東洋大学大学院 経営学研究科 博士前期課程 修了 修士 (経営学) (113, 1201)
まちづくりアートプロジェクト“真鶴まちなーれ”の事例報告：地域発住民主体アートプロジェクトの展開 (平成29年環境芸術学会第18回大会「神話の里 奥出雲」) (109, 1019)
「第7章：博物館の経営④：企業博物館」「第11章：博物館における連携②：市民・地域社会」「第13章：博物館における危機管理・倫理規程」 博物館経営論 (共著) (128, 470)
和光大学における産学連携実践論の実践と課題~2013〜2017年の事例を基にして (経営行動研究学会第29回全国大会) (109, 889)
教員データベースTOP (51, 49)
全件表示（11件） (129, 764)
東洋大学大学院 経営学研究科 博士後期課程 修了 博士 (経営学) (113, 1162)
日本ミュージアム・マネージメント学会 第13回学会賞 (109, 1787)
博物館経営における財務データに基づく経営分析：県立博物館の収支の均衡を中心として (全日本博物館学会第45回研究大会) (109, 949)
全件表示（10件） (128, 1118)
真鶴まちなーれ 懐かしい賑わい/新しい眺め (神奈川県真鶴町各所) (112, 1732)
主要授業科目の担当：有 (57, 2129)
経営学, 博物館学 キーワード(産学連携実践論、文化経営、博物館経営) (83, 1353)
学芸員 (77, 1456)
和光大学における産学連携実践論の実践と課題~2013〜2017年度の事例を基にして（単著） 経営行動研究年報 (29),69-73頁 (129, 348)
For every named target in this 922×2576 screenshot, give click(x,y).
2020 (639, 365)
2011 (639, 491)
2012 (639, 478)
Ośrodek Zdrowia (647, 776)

○ ○ ○

* **The task**
The records above are to be given again in full, exactly as written.

* **Response box**
東洋大学大学院 経営学研究科 博士前期課程 修了 修士 (経営学) (113, 1201)
まちづくりアートプロジェクト“真鶴まちなーれ”の事例報告：地域発住民主体アートプロジェクトの展開 (平成29年環境芸術学会第18回大会「神話の里 奥出雲」) (109, 1019)
「第7章：博物館の経営④：企業博物館」「第11章：博物館における連携②：市民・地域社会」「第13章：博物館における危機管理・倫理規程」 博物館経営論 (共著) (128, 470)
和光大学における産学連携実践論の実践と課題~2013〜2017年の事例を基にして (経営行動研究学会第29回全国大会) (109, 889)
教員データベースTOP (51, 49)
全件表示（11件） (129, 764)
東洋大学大学院 経営学研究科 博士後期課程 修了 博士 (経営学) (113, 1162)
日本ミュージアム・マネージメント学会 第13回学会賞 (109, 1787)
博物館経営における財務データに基づく経営分析：県立博物館の収支の均衡を中心として (全日本博物館学会第45回研究大会) (109, 949)
全件表示（10件） (128, 1118)
真鶴まちなーれ 懐かしい賑わい/新しい眺め (神奈川県真鶴町各所) (112, 1732)
主要授業科目の担当：有 (57, 2129)
経営学, 博物館学 キーワード(産学連携実践論、文化経営、博物館経営) (83, 1353)
学芸員 (77, 1456)
和光大学における産学連携実践論の実践と課題~2013〜2017年度の事例を基にして（単著） 経営行動研究年報 (29),69-73頁 (129, 348)
For every named target in this 922×2576 screenshot, give click(x,y).
2020 (639, 365)
2011 (639, 491)
2012 (639, 478)
Ośrodek Zdrowia (647, 776)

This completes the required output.